Enquêteurs SRPJ de Toulouse


 

Contradiction avec son devoir de probité

Dans son rapport de conclusion d’enquête, les membres du SRPJ estiment qu’en tant qu’associé et salarié de la SAS Le Comptoirs des Bastides, l’élu avait un intérêt financier à ce que l’opération se réalise.

Un conflit d’intérêt (…) non négligeable au vu de la rémunération qu’en retire Patrice Gausserand" (4750 euros chaque mois au titre de ses mandats privés en plus des 4200 euros perçus dans le cadre de ses mandats) en contradiction avec ses devoirs de probité, d’indépendance et d’impartialité que lui impose sa qualité de Maire.

Enquêteurs SRPJ de Toulouse

Des montants de sa rémunération privée constestés par le principal interessé qui a contacté la rédaction de France 3 Occitanie, ce mercredi matin.

En mai dernier, à un mois du second tour de l’élection municipale à Gaillac, deux des quatre associés (Valérie Ballester et Razic Aïdoud) de la Bodega sont revenus sur leurs témoignages et ont souhaité "présenter leurs excuses au maire."

Un revirement de situation qui aura sa place lors de l'audience de ce jeudi.
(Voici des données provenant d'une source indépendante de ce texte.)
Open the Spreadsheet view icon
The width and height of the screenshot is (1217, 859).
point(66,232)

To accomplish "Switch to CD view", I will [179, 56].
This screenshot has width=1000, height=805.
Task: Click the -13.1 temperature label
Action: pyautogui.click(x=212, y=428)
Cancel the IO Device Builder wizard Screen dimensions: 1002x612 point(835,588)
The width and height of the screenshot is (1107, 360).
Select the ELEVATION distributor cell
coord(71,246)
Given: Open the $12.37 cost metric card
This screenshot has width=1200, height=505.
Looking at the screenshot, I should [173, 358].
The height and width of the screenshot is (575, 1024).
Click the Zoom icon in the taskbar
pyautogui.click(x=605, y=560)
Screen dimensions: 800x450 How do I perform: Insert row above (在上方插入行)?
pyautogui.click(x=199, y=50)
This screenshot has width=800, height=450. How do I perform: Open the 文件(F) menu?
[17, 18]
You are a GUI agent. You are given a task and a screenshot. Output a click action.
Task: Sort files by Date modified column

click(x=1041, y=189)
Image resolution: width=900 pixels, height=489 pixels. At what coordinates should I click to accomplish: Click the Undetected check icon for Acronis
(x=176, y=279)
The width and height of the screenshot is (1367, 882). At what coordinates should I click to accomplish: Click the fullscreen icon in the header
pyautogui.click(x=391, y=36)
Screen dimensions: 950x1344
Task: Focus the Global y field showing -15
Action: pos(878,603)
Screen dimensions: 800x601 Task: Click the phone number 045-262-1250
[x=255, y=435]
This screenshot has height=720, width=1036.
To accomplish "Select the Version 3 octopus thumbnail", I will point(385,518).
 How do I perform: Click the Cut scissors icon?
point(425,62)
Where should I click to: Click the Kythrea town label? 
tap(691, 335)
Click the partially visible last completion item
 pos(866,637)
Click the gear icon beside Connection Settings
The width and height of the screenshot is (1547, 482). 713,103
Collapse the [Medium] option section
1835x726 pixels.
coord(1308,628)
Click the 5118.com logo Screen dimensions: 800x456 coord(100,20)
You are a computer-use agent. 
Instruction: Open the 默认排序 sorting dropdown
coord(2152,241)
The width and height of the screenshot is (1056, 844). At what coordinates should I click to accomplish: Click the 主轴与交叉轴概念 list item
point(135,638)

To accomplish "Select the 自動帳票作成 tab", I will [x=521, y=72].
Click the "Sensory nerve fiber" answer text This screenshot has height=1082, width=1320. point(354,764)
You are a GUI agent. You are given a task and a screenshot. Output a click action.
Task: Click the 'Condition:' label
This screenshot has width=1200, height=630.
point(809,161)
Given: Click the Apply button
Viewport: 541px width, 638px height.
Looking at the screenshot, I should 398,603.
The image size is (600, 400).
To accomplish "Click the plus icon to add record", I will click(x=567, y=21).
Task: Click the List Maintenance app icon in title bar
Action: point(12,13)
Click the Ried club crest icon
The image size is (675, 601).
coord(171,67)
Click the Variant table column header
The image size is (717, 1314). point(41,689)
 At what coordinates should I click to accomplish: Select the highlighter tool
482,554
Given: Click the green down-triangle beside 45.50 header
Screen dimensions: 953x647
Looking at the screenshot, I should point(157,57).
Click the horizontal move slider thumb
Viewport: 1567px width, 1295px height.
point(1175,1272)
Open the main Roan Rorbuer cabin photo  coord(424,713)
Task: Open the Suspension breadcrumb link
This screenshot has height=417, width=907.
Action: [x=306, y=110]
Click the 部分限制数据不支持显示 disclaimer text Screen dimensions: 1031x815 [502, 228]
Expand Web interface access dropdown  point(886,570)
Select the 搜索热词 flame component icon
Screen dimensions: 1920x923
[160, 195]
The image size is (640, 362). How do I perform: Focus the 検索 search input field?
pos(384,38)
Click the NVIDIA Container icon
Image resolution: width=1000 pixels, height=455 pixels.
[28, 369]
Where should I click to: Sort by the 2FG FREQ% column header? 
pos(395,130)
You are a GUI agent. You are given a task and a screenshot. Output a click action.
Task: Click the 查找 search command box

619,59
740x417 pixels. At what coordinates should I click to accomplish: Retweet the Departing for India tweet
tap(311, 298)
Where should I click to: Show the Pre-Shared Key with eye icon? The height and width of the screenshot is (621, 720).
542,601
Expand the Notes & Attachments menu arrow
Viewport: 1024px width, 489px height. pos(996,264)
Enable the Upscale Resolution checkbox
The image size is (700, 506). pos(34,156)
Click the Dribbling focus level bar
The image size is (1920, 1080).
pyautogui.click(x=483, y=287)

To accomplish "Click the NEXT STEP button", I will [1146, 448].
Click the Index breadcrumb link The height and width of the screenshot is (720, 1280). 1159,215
Patrice Gausserand est jugé le 2 juillet prochain à Albi. "Je reconnais des maladresses avec cette visite mais pas d’intention de corruption" continue-t-il à répéter dans cette affaire. Il l'avait dit notamment lors du débat du 1er tour des Municipales, organisé par France 3 Occitanie.Lors de ce procès, Patrice Gausserand encourt jusqu’à dix ans d’emprisonnement, 150 000 euros d’amende et une peine d’inéligibilité.